§ EXERCISE DESCRIPTION
Write out every entry once more, character for character.
*** Opening of MATERIAL PROVIDED ***
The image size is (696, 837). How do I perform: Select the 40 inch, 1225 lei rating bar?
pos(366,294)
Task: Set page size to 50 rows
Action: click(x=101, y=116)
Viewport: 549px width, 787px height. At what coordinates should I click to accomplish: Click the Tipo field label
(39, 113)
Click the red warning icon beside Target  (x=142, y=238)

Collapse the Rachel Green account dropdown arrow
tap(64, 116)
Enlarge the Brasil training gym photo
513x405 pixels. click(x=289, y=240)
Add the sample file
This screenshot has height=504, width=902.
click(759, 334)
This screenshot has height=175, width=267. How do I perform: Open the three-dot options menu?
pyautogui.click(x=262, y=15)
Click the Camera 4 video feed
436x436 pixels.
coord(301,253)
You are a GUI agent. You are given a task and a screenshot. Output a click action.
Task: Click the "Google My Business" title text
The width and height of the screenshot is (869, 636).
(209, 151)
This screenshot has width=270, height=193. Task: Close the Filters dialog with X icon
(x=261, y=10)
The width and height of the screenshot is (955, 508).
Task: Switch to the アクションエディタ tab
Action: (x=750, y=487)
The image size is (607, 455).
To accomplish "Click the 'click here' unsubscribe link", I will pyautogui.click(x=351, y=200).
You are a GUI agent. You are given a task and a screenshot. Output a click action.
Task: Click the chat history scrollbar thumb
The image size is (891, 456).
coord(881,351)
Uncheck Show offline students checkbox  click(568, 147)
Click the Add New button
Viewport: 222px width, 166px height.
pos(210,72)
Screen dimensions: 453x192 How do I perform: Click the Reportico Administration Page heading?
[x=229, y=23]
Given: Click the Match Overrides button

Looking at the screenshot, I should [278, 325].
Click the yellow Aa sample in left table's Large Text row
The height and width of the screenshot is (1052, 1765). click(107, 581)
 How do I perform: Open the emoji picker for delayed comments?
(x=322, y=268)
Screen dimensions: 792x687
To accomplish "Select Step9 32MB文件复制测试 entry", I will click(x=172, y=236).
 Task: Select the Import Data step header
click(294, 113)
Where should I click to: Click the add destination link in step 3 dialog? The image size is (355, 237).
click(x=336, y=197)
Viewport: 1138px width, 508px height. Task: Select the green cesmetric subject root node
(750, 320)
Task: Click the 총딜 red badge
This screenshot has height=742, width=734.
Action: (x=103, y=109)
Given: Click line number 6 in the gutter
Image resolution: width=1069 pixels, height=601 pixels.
*** Close of MATERIAL PROVIDED ***
§ RESPONSE TO THIS EXERCISE
The image size is (696, 837). How do I perform: Select the 40 inch, 1225 lei rating bar?
pos(366,294)
Task: Set page size to 50 rows
Action: click(x=101, y=116)
Viewport: 549px width, 787px height. At what coordinates should I click to accomplish: Click the Tipo field label
(39, 113)
Click the red warning icon beside Target  (x=142, y=238)

Collapse the Rachel Green account dropdown arrow
tap(64, 116)
Enlarge the Brasil training gym photo
513x405 pixels. click(x=289, y=240)
Add the sample file
This screenshot has height=504, width=902.
click(759, 334)
This screenshot has height=175, width=267. How do I perform: Open the three-dot options menu?
pyautogui.click(x=262, y=15)
Click the Camera 4 video feed
436x436 pixels.
coord(301,253)
You are a GUI agent. You are given a task and a screenshot. Output a click action.
Task: Click the "Google My Business" title text
The width and height of the screenshot is (869, 636).
(209, 151)
This screenshot has width=270, height=193. Task: Close the Filters dialog with X icon
(x=261, y=10)
The width and height of the screenshot is (955, 508).
Task: Switch to the アクションエディタ tab
Action: (x=750, y=487)
The image size is (607, 455).
To accomplish "Click the 'click here' unsubscribe link", I will pyautogui.click(x=351, y=200).
You are a GUI agent. You are given a task and a screenshot. Output a click action.
Task: Click the chat history scrollbar thumb
The image size is (891, 456).
coord(881,351)
Uncheck Show offline students checkbox  click(568, 147)
Click the Add New button
Viewport: 222px width, 166px height.
pos(210,72)
Screen dimensions: 453x192 How do I perform: Click the Reportico Administration Page heading?
[x=229, y=23]
Given: Click the Match Overrides button

Looking at the screenshot, I should [278, 325].
Click the yellow Aa sample in left table's Large Text row
The height and width of the screenshot is (1052, 1765). click(107, 581)
 How do I perform: Open the emoji picker for delayed comments?
(x=322, y=268)
Screen dimensions: 792x687
To accomplish "Select Step9 32MB文件复制测试 entry", I will click(x=172, y=236).
 Task: Select the Import Data step header
click(294, 113)
Where should I click to: Click the add destination link in step 3 dialog? The image size is (355, 237).
click(x=336, y=197)
Viewport: 1138px width, 508px height. Task: Select the green cesmetric subject root node
(750, 320)
Task: Click the 총딜 red badge
This screenshot has height=742, width=734.
Action: (x=103, y=109)
Given: Click line number 6 in the gutter
Image resolution: width=1069 pixels, height=601 pixels.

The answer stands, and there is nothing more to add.